Lawrence H. Schwartz, M.D.
Department of Radiology Columbia University College of Physicians and Surgeons
Dr. Schwartz is a graduate of Boston University School of Medicine. He completed his residency at New York-Presbyterian Hospital/Cornell University Medical Center and his Fellowship in Cross Sectional Imaging at Brigham and Women’s Hospital/Harvard Medical School.
Before joining Columbia, Dr. Schwartz was on the faculty at Memorial Sloan-Kettering Cancer Center for approximately 18 years, most recently as the Vice Chair, Technology Development in the Department of Radiology as well as Director of MRI. Dr. Schwartz’s academic interests are in the development of novel imaging biomarkers in oncology, both clinical care and drug discovery. He is an active member of the Quantitative Imaging Biomarker Alliance and the Oncology Biomarker Qualification Initiative
I am highly qualified and motivated by my research interests, training, and experience to successfully complete my roles for the following components of the Program for AI-Radiology in Cancer Care (PAIR-CC): Co-PI (Overall), Administrative Core (Lead), and Project 1 (Co-Investigator).

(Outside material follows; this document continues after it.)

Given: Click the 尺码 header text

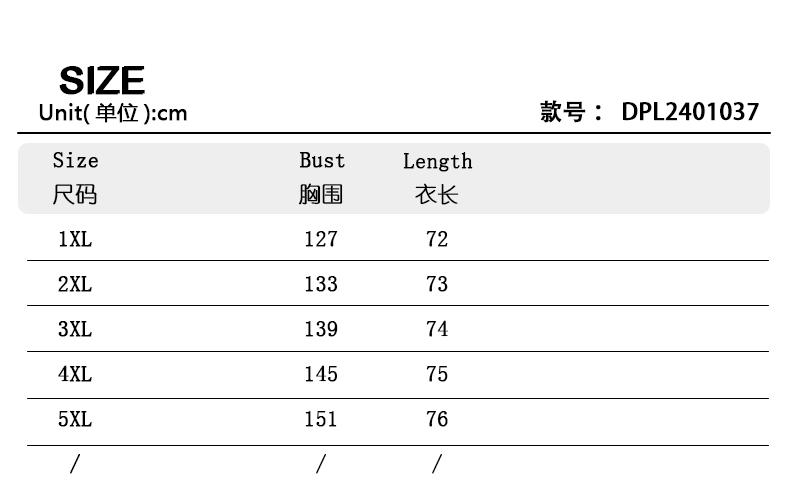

I am a diagnostic radiologist and cancer researcher whose work over the past two decades has focused on quantitative imaging biomarkers in oncology, in particular utilizing advanced computational techniques with CT scans for better tumor detection, characterization and response assessment. I serve as the Chair of the Imaging Committee of the Alliance for Clinical Trials in Oncology (formerly CALGB) and Chair of the Imaging Committee for SWOG. Working together with Dr. Zhao’s group, we have developed quantitative techniques to automate the calculation of tumor burden as well as metastases specific sites. We have developed CAD techniques for lung nodule detection and better quantitative imaging techniques to assess the characteristics of pulmonary nodules and lung cancers. We have developed quantitative feature analyses on CT and MRI to correlate with genomic data, for example the EGFR mutation in NSCLC. We have contributed to the creation of multiple public databases for creating algorithms and for providing test data sets to other investigators. Our repeat CT reproducibility study in lung cancer patients is now available to investigators globally to evaluate algorithms and the performance of repeat CT scans. I have participated in multiple national and international efforts at image standardization and the creation of response-based criteria, including the international standards for RECIST. This experience will guide my leadership of the PAIR-CC program.